Saturday, February 27, 2010

The apartment search continues

TUESDAY 02/23/10

Started up the intense apartment search – I still have time, but the online search and then the in-person follow up is starting to exhaust me.  The first of the day was just a few blocks from me, still in Palermo Hollywood – a really nice Chilean guy who works in post-production for MTV’s channel in Chile.  The house was very nice, huge ceilings, nice sized bedroom, large terrace patio with a parrilla, but he has a pit bull.  I really don’t mind being around pit bulls, but I just don’t completely feel comfortable living with one.

Later that day, walked to a house north of my barrio, in Chacarita.  The area seemed to get a bit more “dodgy” (as Tyrone would say) as I got closer to the train station that’s nearby and the Chacarita cemetery.  The house was large with many international people that stay (very reminiscent of L’Auberge Espagnole), but it was completely disorderly and cluttered…too bad I’m so type-A and can’t just live anywhere!

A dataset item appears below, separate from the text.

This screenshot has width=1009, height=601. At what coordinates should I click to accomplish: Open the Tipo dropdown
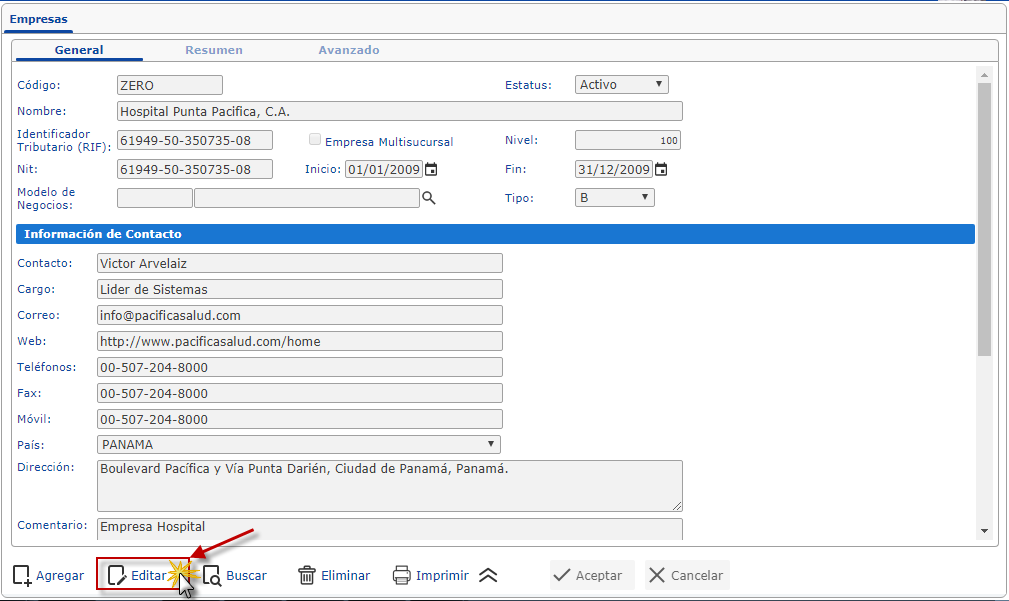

On my way back home, I passed a bakery that was just beckoning me to come in with its sweet aromas that were wafting out to the street.  I succumbed and bought some facturas, palmeras and alfajorones de maicena.



















palmeras and facturas (pastries)

 
alafajores de maicena (shortbread cookies with dulce de leche & coconut)

I then went in search of the movie for my class.  The professor had directed me to a movie store closer to the center of the city.  This was a large, independent book/movie store that has archives of all movies – the store clerk knew exactly which movie I was requesting and wished he had it, but the only copy had been checked out a year and a half ago and never returned (so much for the “garantía” that they require for renting movies).  As I was looking through the books in the front half of the store, he came to me and said he had found one of their archived copies that they keep for themselves and that he could burn me a copy.  Perfect! 

As I waited for it to be burned, I looked through the collection of books, organized by topics such as, anarchism, socialism, Peronism, Argentine history, and Latin American literature.  A book on Argentine immigration caught my eye – I’m starting to look into finding some volunteer position related to immigration here in Argentina, and the book had a great overview of immigration in both Argentina and throughout Latin America and its political and cultural impacts.  It was self-published by a non-profit organization, CLACSO (Latin American Council of Social Sciences), so I looked them up when I got home and sent out a request to the woman in charge of the “Migration, Culture and Politics” group.  Also, an attorney down here referred me to FCCAM (Argentine Catholic Commission Foundation of Migrations) – still waiting for responses from both organizations.